Роксана Федоровна покраснела.
— Это муженек мне мозги напудрил. Он утверждает, что за границей теперь в моде шведский стол.
— Разве что у скаредных скандинавов.
— Роланд, мне так неудобно перед вами.
Мои строгие черты смягчила милая улыбка:
— Юуны мах байна вэ?
[69]
Водольиха-повариха тут же устроила для меня приватную трапезу. В кухонном уюте, вдалеке от голодных глаз гостей, я чревоугодничал, как Чичиков с Собакевичем в пятой главе гоголевской поэмы. Оладьи, пироги, ковриги — все промелькнуло предо мною, все полетело в рот.

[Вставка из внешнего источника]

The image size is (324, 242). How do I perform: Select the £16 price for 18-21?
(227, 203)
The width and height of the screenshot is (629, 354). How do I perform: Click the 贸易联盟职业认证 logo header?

Так славно наелся, что потом несколько минут хлопал себя по округлившемуся пузу, дабы поощрить цирк желудочных соков.
А вот и чай.
Я закурил и задумался. Хозяйка уселась напротив и подвинула ко мне коробку с печеньем «Тускуб».
— Роксана Федоровна, погадайте мне, — сказал я и расправил плечи характерным жестом.
— Ну что вы, я вся испачканная.
— Пожалуйста, роскошная Роксана. Прошу вас как Нострадаму современной России.
Водолейка отнекивалась, отнекивалась, но в конце концов не устояла перед моим шармом. Она уселась напротив и вынула из-за пазухи магический кристалл.
Из уважения к чужой вере я погасил сигарету и сделал серьезное лицо.
Гадалка уставилась на кристалл, а затем закатила глаза и загадочно побледнела. Наступила тишина, нарушаемая моим ровным, ее мертвым дыханием.
Водолейка посмотрела на меня вывернутыми наизнанку белками.
— Вижу дома, площадь… Вокруг вооруженные люди, ходят иностранцы какие-то.
Ворожея умолкла. По лицу ее пробежала тень тревоги.
— Прошу продолжить изложение видения, — сказал я с неизъяснимым спокойствием.
— Вижу вас, за вами толпу, все куда-то идут.
— Ой бой!
— Вижу церковь, башню крепостную, рядом пушка.
— Мать мою!
— Вижу длинную комнату, в ней стул старинный, вы на нем сидите.
— Тьфу тебе!
— Вижу черную кошку.
— Хи-хикс!
— Вижу синюю старуху с ведром, она что-то кричит.
— Что за бабушка такая? Может, русская народная ведьма?
Но парапсихика Водольихи не выдержала высокого напряжения. Она покачнулась, очнулась — и передо мной сидела уже не провидица, а кормилица.
— Роланд, вы наелись? Не хотите добавки?
В знак благодарности проглотив еще одну порцию, я покинул хозяйку и вернулся в гостиную.